I know this question was asked already, but I would really like to resolve some problems I still have with it.
An area element in cylindrical coordinate is $\quad rd \theta dz \quad $ and $ \quad r = R(1- \frac{z}{h}) $
So why can't I write
$$ S = \int_{0}^{2 \pi} \int_{0}^{h} r(z) d\theta dz = \quad \int_{0}^{2 \pi} \int_{0}^{h} R(1- \frac{z}{h}) d\theta dz = \quad \pi Rh $$
If I divide the cone into small rings with radius $ r_i $, then the area of each ring is
$$ 2\pi r_i \Delta z$$
Taking the sum of all rings, $$ \sum_{i=0}^{N} 2\pi r_i \Delta z$$ And in the limit $N \to \infty $ : $$ 2 \pi \int_{0}^{h} r(z) dz$$
What's wrong about it? I understand that the problem is in the infinitesimal area that was used, that I didn't take into account the slant of the cone.

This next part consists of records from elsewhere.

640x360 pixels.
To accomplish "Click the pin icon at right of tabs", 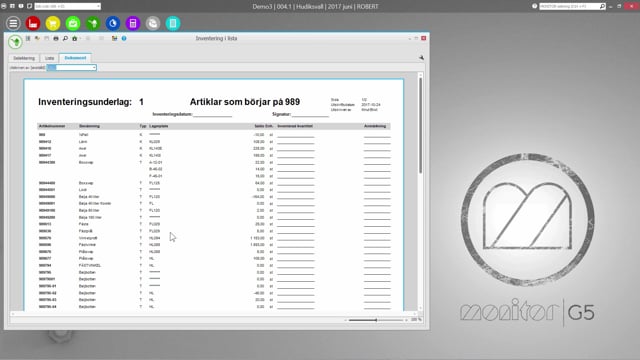I will pyautogui.click(x=421, y=58).
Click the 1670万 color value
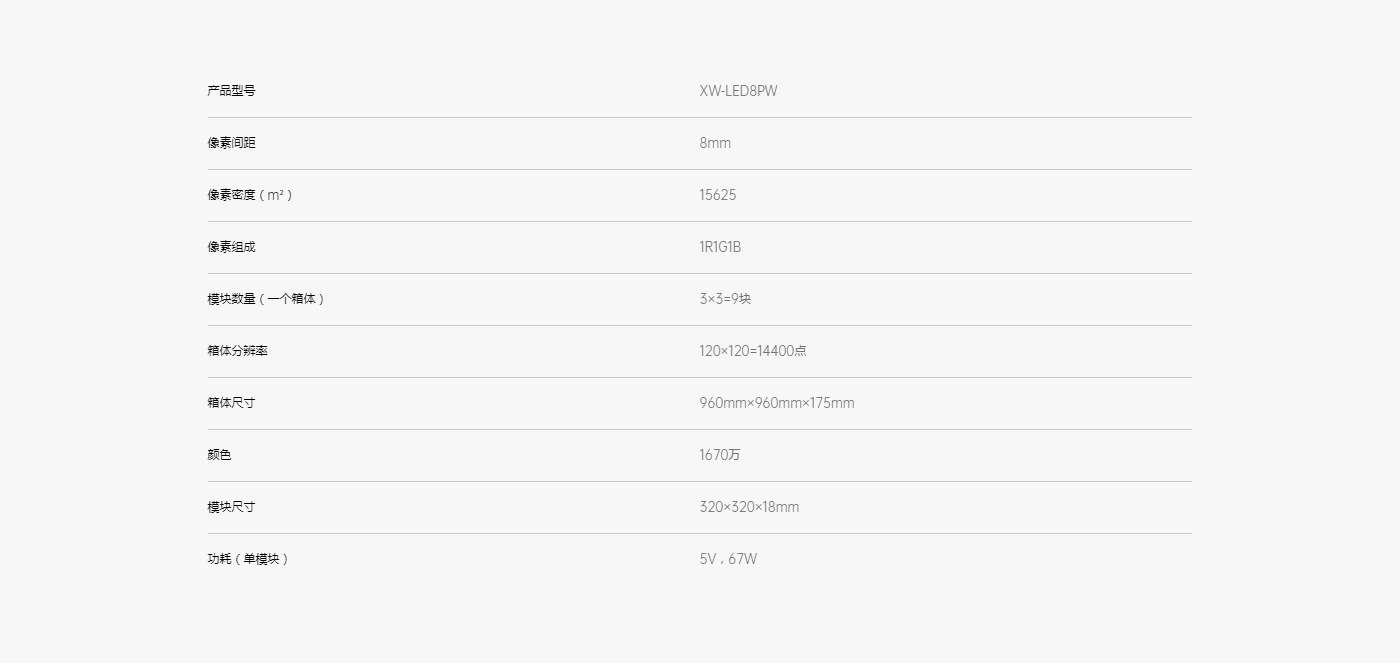 (x=720, y=455)
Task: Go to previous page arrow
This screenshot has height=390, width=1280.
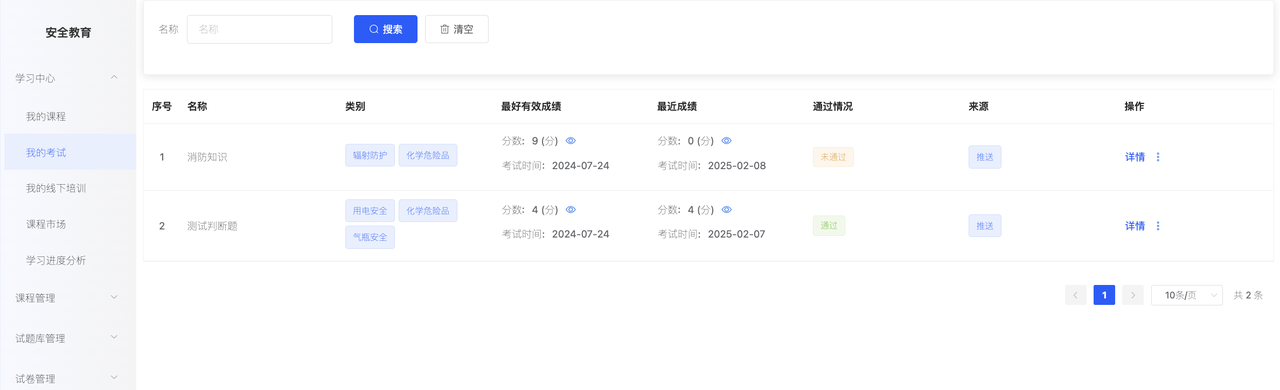Action: tap(1076, 295)
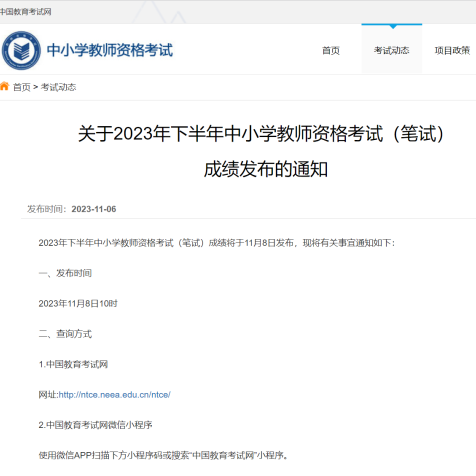
Task: Click the headline's second line 成绩发布的通知
Action: tap(266, 169)
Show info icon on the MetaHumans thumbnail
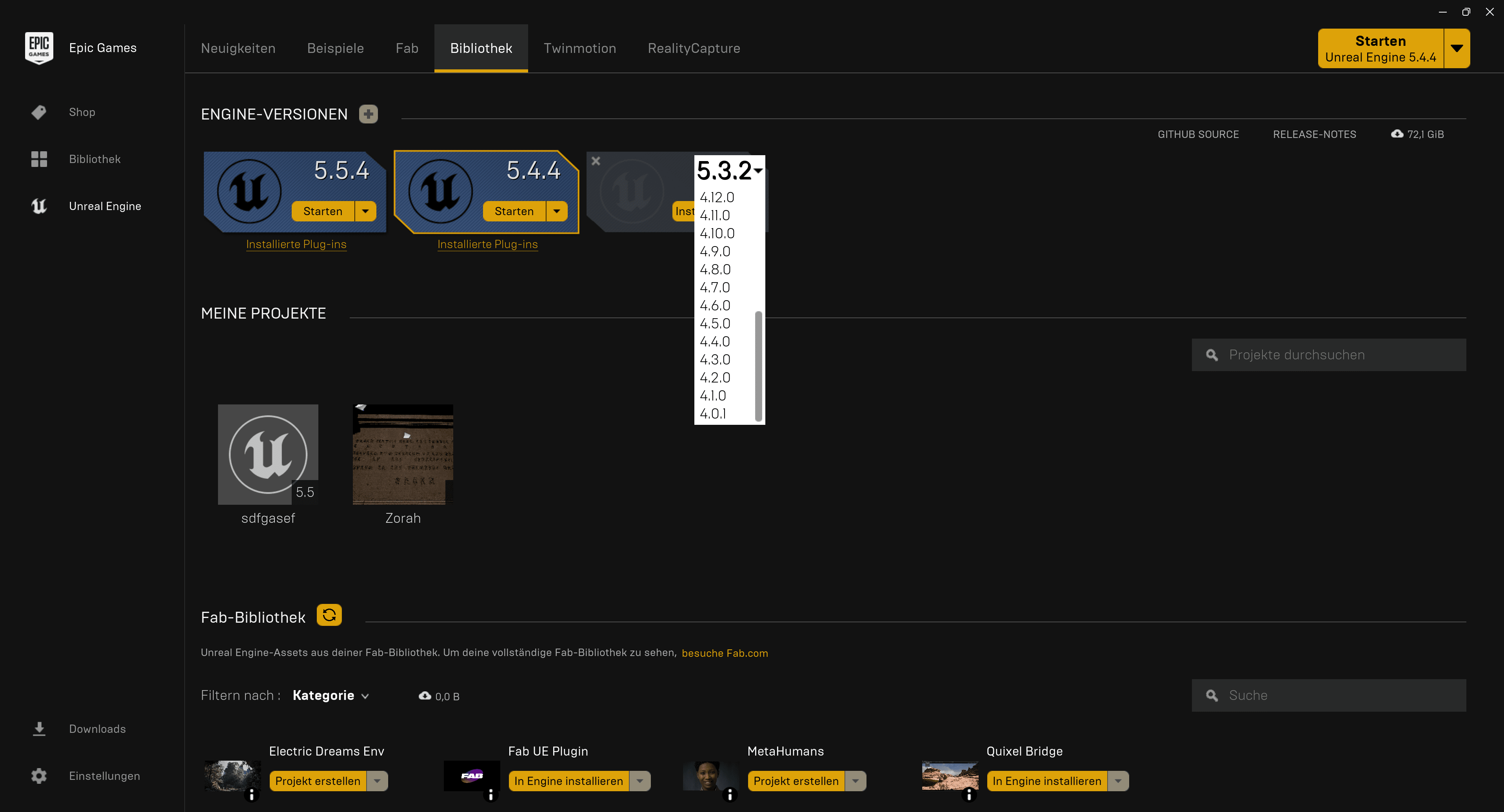This screenshot has width=1504, height=812. [730, 794]
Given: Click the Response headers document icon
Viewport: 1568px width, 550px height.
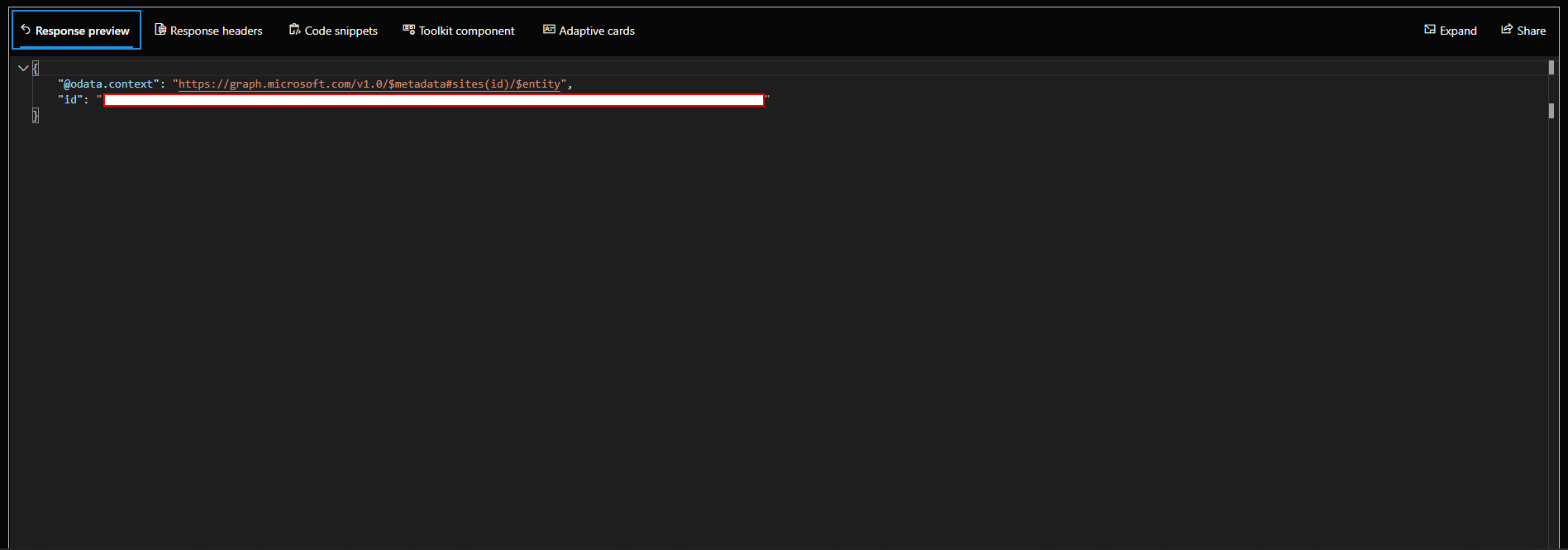Looking at the screenshot, I should point(160,30).
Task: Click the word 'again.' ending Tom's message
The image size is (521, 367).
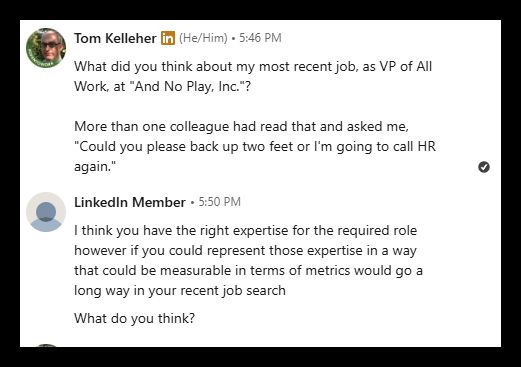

But, when we integrate $ y = x $ we also don't consider the slant, because for smaller and smaller $\Delta x's$ the area aproaches the correct area. Why is it not the case when dividing the cone into slantless rings?
Setting $y = x$ into $ \int ydx$ is taking into account the slope, the different height in each place, then why is it not enough to set $ r = R(1- \frac{z}{h})$ into the integral? what is the difference between those to examples?
I would really like some intuitive explnation to understand the differences.
Yes, the area of the rectangles under the line approaches the correct area. But the length of the lines formed by the tops of the rectangles doesn't approach the true length of the diagonal line. It's a staircase shape, and will always have a length of $x+y$ (i.e., the combined length of the horizontal segments plus the combined length of the vertical segments) no matter how small you make the "stairs".
It's the exact fallacy committed in this fake proof that $\pi=4$.
Similarly, while the combined volume of the discs does approach the volume of the cone, the combined surface area does not approach the surface area of the cone.